Blogger theogeo said...

The most effed-up part about the investigation into this site (which is now over; no biggie, they say) is what a Pentagon spokesman had to say:

"The military must be very careful in not violating an individual's First Amendment rights. Soldiers encounter the horrors of war, and they are able to record it. You mix it with the porn site, now you muddy the waters."

Yes, it's the porn on the site that is TRULY offensive! Not the meaty flesh hanging from bones and walls and trees and steering wheels, and all the cynical, horrific quips supplied by the eager viewers.

9/28/2005 09:07:00 PM  
Anonymous Anonymous said...

"They train young men to drop fire on people--but their commanders won't let them write the word 'fuck' on their airplanes, because it's obscene."

Colonel Kurtz, Apocalypse Now

Mix oversexed nineteen year-old shitheads with a video game designer's wet dream of carnage and destruction, bake at 100 degrees in the shade for a year or two, serve immediately.

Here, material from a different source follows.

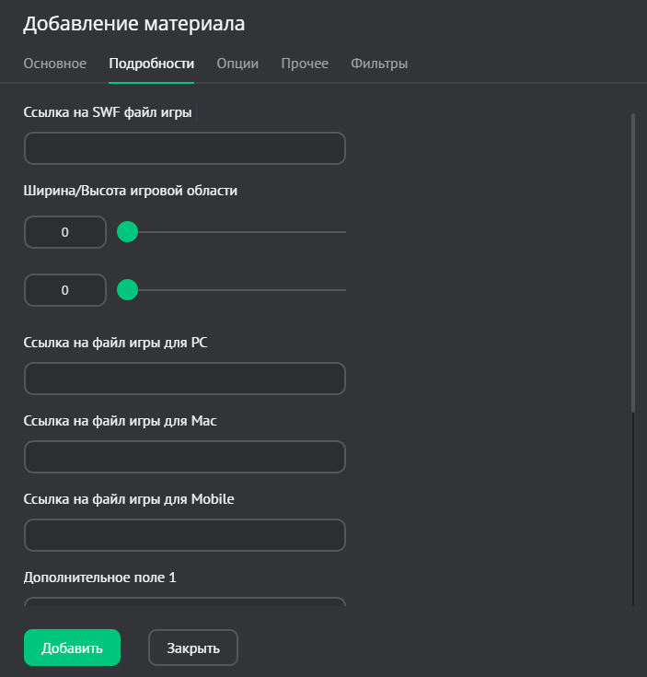Image resolution: width=647 pixels, height=677 pixels.
Task: Focus the upper width number box
Action: pyautogui.click(x=64, y=232)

Bobby Flay and Sun Tzu On War And Other Barbecue Recipies

9/29/2005 11:41:00 AM  
Anonymous Anonymous said...

I had the same uneasy feeling when I saw the pictures. Porn for pain--what a disturbing juxtaposition. Makes you wonder that, if taken to the extreme, they're really the same thing.

9/29/2005 12:34:00 PM  
Blogger dolphin said...

I'm with you 100% in fact I didn't even visit the site because I don't even want to see pictures of corpses in various states of completeness, much less would I derive any sexual pleasure from seeing them (not that the other pictures would do alot for me, as a gay man, either).

The interesting thing though that I was thinking as I read your post is that there has to be something to that linkage though. Look through literature and drama (of just about all time periods and cultures). Sex and violence/death seem to go hand in hand.